Human Action Recognition by using Dense Trajectories
Keywords:
Dense Trajectories, Sparse KLT, MBH, HOG, Human ActionAbstract
Human activity recognition in video is the major problem in the computer vision. The human detection and tracking is significant challenges in the field of computer vision and pattern analysis which is used for video surveillances, gait pathologies recognition, robotics, human computer interaction and sport. When the video dense trajectories can be used to detect the fore ground motion by using the optical dense flow method. The dense representation is capturing the local information in the each video. The human motion can be tracking by using the spares Kanade Lucas Tomasi based tracker method.
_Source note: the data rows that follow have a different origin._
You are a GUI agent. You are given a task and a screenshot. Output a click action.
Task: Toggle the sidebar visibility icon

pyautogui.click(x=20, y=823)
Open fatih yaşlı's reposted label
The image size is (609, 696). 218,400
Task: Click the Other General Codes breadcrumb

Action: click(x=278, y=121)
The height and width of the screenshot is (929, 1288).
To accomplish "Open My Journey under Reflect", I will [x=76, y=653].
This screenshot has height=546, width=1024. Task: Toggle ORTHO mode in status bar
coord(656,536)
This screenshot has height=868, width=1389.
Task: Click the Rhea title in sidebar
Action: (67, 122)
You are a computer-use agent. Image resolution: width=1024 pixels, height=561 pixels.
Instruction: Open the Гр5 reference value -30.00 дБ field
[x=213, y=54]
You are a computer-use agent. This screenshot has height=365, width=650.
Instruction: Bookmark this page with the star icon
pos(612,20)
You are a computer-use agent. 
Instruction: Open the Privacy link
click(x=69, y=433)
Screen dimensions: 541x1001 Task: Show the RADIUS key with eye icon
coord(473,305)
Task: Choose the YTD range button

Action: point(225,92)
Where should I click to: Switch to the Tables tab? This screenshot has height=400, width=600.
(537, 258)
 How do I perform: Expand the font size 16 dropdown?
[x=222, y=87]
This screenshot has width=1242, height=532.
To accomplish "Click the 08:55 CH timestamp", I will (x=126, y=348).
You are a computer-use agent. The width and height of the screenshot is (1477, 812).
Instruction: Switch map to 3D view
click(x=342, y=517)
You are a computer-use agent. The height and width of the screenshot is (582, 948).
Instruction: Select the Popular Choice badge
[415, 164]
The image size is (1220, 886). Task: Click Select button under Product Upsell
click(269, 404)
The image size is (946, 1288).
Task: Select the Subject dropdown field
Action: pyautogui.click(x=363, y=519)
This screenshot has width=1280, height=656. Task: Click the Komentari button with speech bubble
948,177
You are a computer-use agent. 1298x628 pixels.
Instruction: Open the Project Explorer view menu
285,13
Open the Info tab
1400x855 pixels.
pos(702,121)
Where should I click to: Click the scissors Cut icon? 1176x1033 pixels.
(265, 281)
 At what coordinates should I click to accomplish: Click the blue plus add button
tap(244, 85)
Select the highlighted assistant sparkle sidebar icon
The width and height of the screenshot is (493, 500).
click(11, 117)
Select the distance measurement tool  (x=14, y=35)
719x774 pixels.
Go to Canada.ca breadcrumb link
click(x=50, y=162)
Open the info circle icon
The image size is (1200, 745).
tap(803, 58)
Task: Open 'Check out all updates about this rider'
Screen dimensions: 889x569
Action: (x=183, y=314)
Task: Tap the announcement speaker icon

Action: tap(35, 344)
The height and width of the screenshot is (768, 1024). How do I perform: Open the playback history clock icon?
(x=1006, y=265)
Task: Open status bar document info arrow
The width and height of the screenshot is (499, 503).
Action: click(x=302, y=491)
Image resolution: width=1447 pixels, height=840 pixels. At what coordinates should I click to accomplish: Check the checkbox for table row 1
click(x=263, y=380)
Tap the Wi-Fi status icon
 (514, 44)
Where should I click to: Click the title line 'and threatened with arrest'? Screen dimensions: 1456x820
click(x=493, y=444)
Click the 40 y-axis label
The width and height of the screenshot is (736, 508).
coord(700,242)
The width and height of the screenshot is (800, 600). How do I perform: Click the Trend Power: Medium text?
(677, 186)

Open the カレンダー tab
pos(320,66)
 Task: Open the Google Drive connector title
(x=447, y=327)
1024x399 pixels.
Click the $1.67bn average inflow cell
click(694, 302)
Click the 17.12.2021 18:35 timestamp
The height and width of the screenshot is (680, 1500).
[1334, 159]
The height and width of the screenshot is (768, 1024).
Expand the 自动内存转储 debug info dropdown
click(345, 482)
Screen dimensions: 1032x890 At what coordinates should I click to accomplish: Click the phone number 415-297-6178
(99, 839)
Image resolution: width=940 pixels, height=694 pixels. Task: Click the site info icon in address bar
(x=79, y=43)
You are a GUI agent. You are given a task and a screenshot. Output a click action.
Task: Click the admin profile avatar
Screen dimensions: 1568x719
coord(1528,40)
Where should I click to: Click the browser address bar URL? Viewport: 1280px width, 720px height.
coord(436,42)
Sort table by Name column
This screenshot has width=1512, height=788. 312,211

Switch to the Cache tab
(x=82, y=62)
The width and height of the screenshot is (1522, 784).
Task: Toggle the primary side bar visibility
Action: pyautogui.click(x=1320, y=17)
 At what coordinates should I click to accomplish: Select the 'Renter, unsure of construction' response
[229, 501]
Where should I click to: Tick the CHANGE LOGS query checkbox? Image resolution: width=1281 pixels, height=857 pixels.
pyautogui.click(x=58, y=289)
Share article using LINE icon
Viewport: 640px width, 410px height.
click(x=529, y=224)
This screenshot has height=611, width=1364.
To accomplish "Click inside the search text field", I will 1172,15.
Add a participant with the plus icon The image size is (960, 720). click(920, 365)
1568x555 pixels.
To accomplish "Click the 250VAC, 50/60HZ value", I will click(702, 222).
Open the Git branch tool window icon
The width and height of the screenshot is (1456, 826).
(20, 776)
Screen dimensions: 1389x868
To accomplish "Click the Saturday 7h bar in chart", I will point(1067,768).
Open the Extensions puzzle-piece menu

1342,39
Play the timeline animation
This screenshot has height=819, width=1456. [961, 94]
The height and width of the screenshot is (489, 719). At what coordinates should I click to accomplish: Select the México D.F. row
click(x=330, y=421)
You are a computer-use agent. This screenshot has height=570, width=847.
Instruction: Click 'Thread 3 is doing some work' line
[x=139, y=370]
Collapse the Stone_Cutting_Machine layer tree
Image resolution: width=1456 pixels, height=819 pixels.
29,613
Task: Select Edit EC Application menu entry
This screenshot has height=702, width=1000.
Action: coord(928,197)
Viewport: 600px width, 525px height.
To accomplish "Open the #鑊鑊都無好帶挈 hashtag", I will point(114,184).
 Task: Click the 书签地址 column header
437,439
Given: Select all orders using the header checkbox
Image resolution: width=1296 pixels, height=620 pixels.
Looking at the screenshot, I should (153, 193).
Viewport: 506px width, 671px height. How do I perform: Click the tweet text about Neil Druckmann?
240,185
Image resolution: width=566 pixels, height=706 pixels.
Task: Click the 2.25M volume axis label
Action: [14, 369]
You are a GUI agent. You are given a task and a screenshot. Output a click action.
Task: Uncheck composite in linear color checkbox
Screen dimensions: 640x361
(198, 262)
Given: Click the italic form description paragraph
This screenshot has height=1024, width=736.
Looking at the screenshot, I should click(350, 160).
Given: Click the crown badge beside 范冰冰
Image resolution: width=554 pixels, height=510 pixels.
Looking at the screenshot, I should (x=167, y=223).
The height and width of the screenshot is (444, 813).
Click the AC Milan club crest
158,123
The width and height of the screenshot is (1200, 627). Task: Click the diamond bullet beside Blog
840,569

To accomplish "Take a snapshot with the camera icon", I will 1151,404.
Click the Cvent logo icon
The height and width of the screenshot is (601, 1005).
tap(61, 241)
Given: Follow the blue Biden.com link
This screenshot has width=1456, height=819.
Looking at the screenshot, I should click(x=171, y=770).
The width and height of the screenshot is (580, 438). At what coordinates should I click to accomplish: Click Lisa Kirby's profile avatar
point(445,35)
The motion and structure descriptors are used to describe the human motions based on the motion boundary descriptors such as histogram of gradient and histogram of optical flow. These descriptors are detecting the human by computing derivates in the horizontal and vertical components of the optical flow. We evaluate the pseudo likelihood estimation of each trajectory that is shape factor and scale factor values in the each video dataset. The human activity recognition is classifying the human action by using K Nearest Neighbor classifier and binary Support Vector Machine classifier. The MATLAB tool is used to implement the human action recognition. Various types of human actions are tested and the performance been analysed. In this project, experimentally three datasets are used such as Human 3.6Million dataset, KTH dataset and Berkeley MHAD dataset.